3 AV questions in my ransacked mind by The Video Vandal
- How is that other industries have measuring sticks that take into account Experience, Certifications and Degrees when it equates to Salary? Yet the AV industry appears to be the Wild West with regards to Careers and Salaries? For example a technician with 10 yrs. Install experience “cannot just jump into engineering” within the same company? Is he/she too valuable as the “Super Tech” to let go into another department? Or how about a recent College Grad who will not be interviewed for a Jr. Engineer position? “You’ll need to work your way up”. You could argue the details but how many people reading this already know of someone in those 2 examples above. The industry associations wonder where the talent is going to come from in the future? If your members keep perpetuating this mindset and they will find themselves with a lot fewer choices in the talent pool.
- AV Integrators and Service providers that promote training opportunities and the value of Certification only during an interview process. How quickly does their tune change once you sign on the dotted line? I have a problem with this on so many levels. First Point: I can’t stand the bait and switch style of doing business. Don’t go back on your promise of training especially since it was so strongly emphasized during the interview. Second point: You’re doing more harm to your company and to the industry than good. You can either support career development within your company or continue complaining about high employee turnover rate. By the way are you that naive to think that your customers do not notice the “revolving door” of staff thrown into projects? Work with your talent don’t leave them hanging out to dry.

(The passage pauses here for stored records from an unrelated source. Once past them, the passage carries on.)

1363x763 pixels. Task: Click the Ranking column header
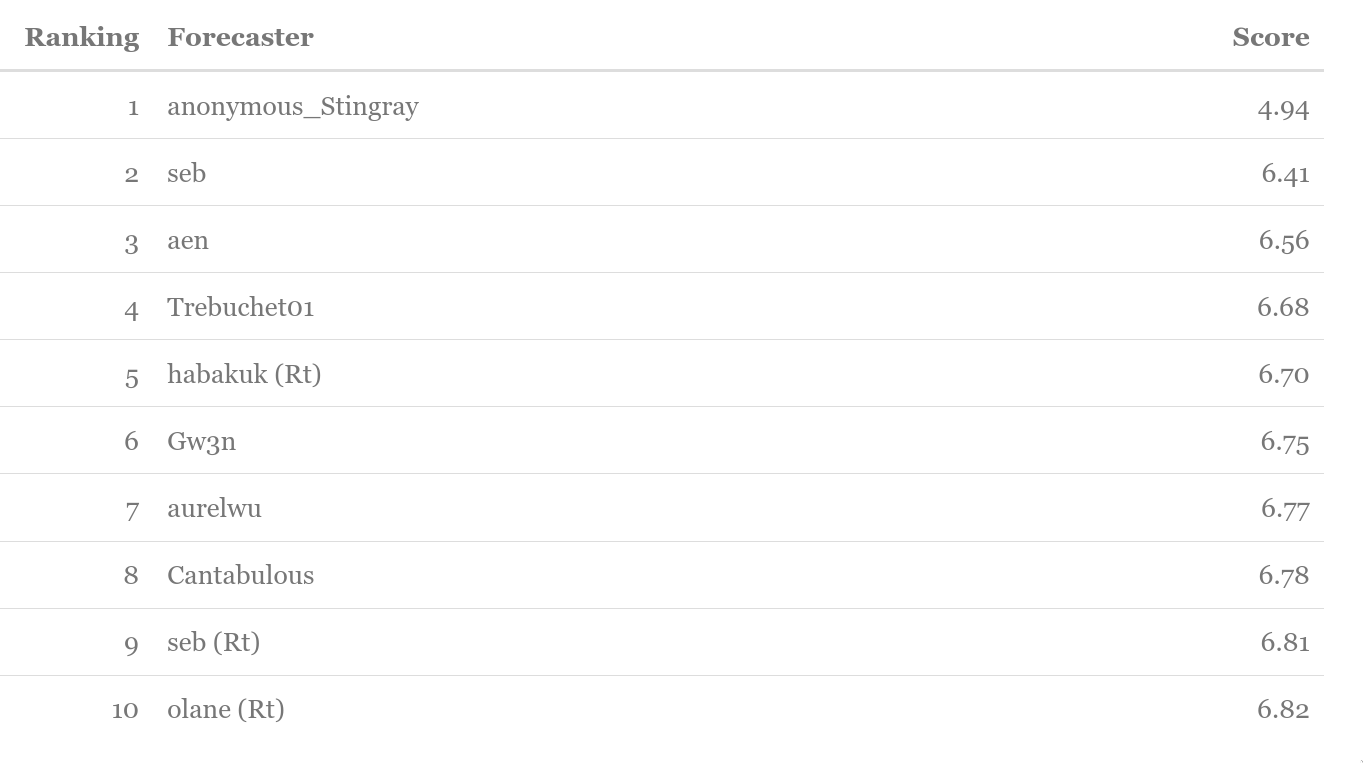click(82, 37)
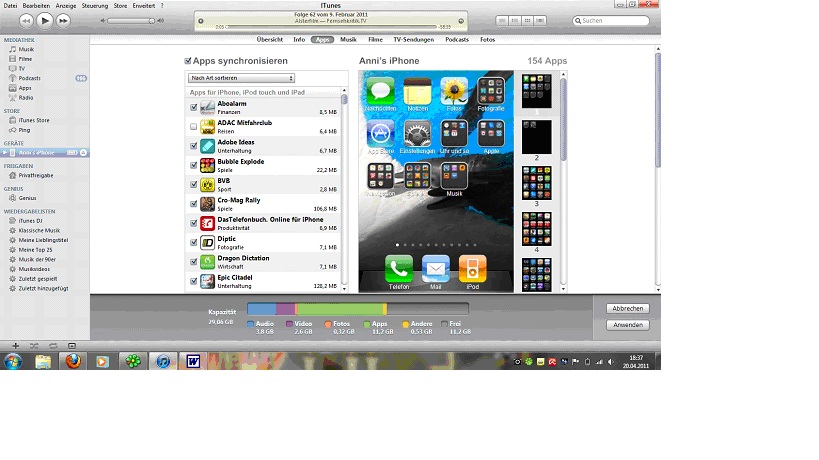Open the Einstellungen app icon on iPhone screen
Viewport: 819px width, 460px height.
point(417,134)
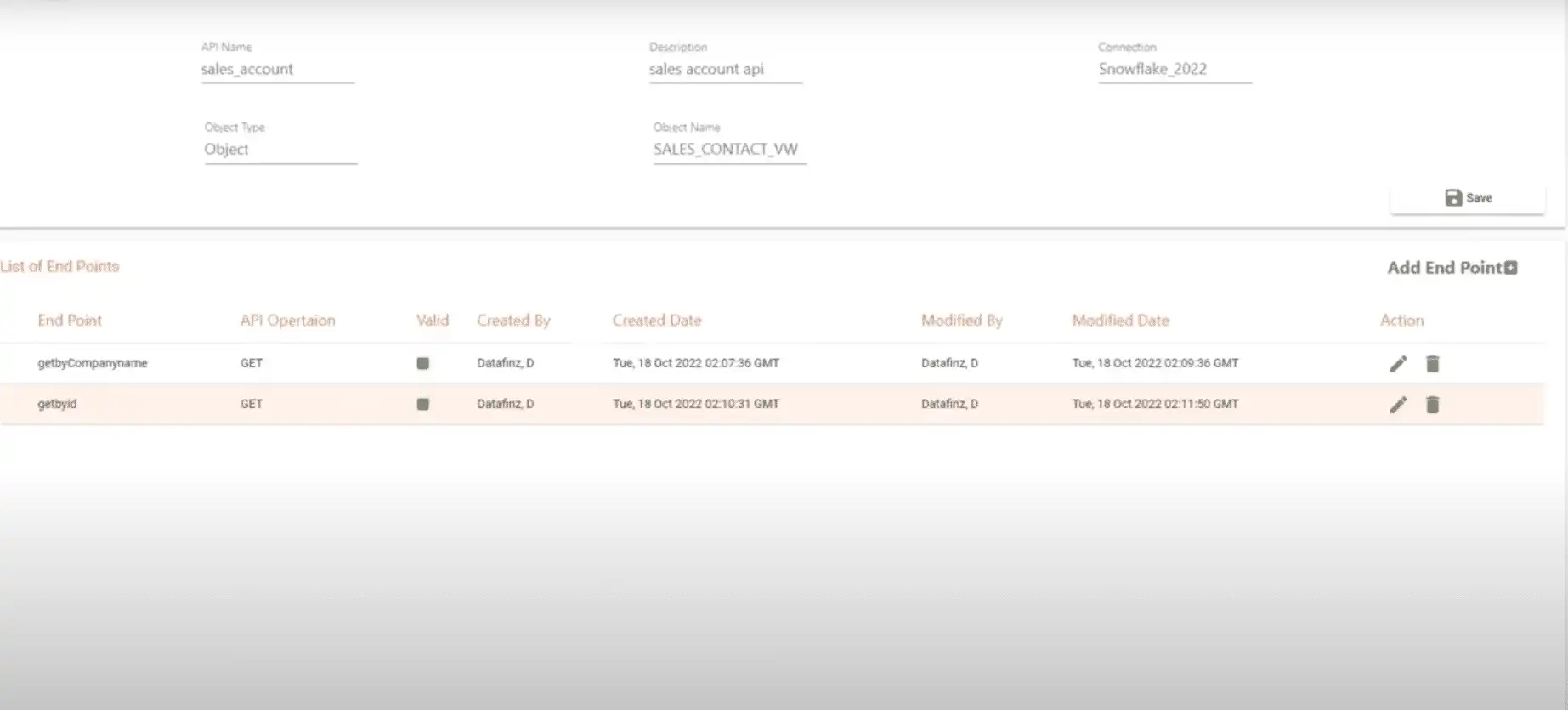Open the Object Name field SALES_CONTACT_VW

[x=729, y=150]
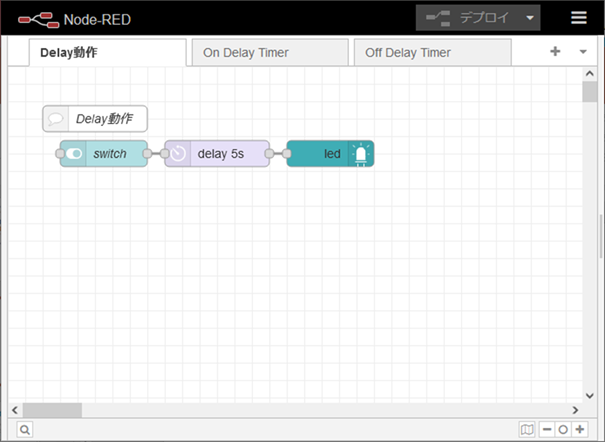Select the delay 5s node
605x442 pixels.
tap(220, 154)
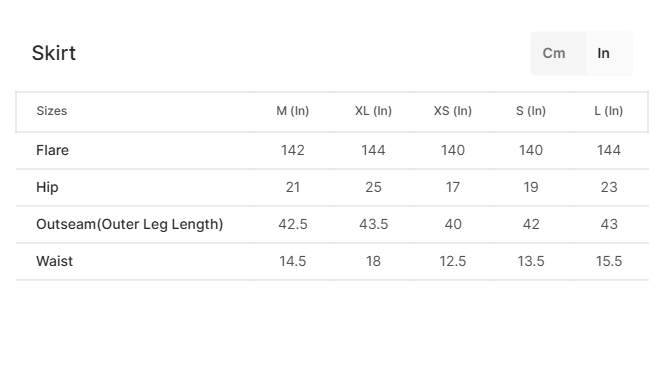Click the XS (In) column header
Viewport: 666px width, 371px height.
453,111
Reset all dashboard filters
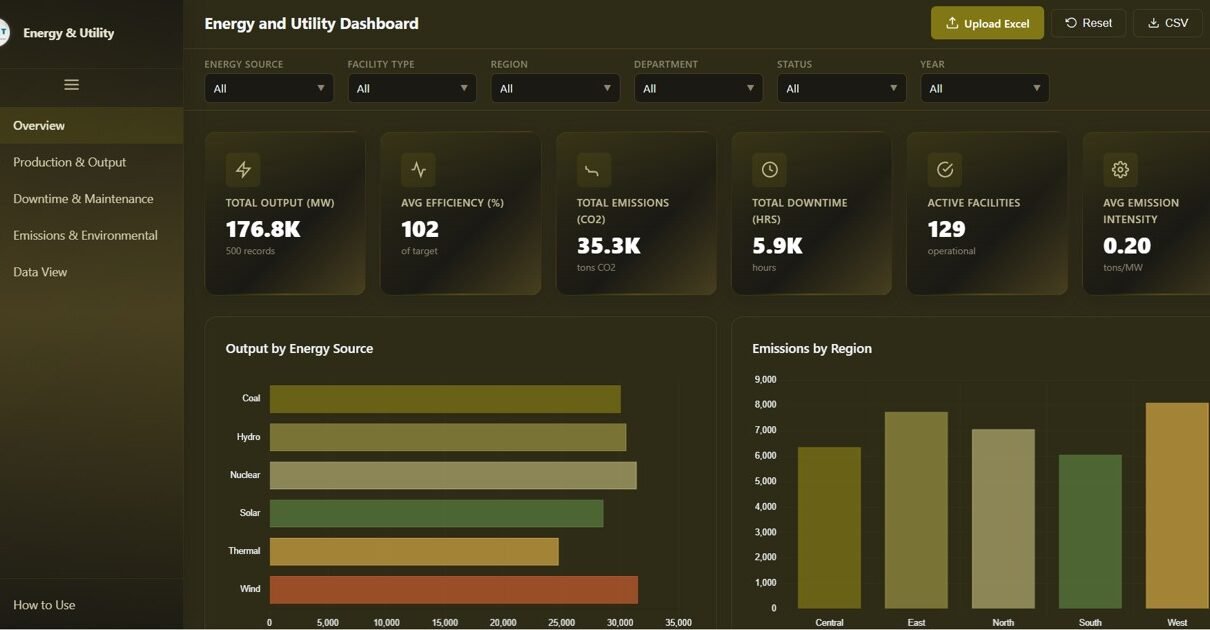The height and width of the screenshot is (630, 1210). [x=1088, y=23]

- I have worked for and alongside many on site AV support people. If you think your AV Job is a tough one try walking in the “running” shoes of an onsite AV support tech. Not only do they have to deal with integrators and their lack of respect for what they do but within the company and organizations they are supporting they are still viewed as Cart or Button pushers. Really? They maintain and support conference rooms, auditoriums, videoconference systems, Video bridges, TV distribution systems, digital signage, conduct live events and deliver equipment. They provide solutions and coordination for every little thing in a corporate or university meeting space. Their experience onsite should translate very well into an AV job outside the corporate walls. I know former site techs branded as not having enough field experience to get hired as techs. There is no excuse for this. Why shouldn’t they be working right now as project managers or customer service reps in our industry? Is this another example of “the way things are”? Get Past it! Fortunately there is a simple fix: Listen without preconceived notions.
Yeahhhhh…. I went there.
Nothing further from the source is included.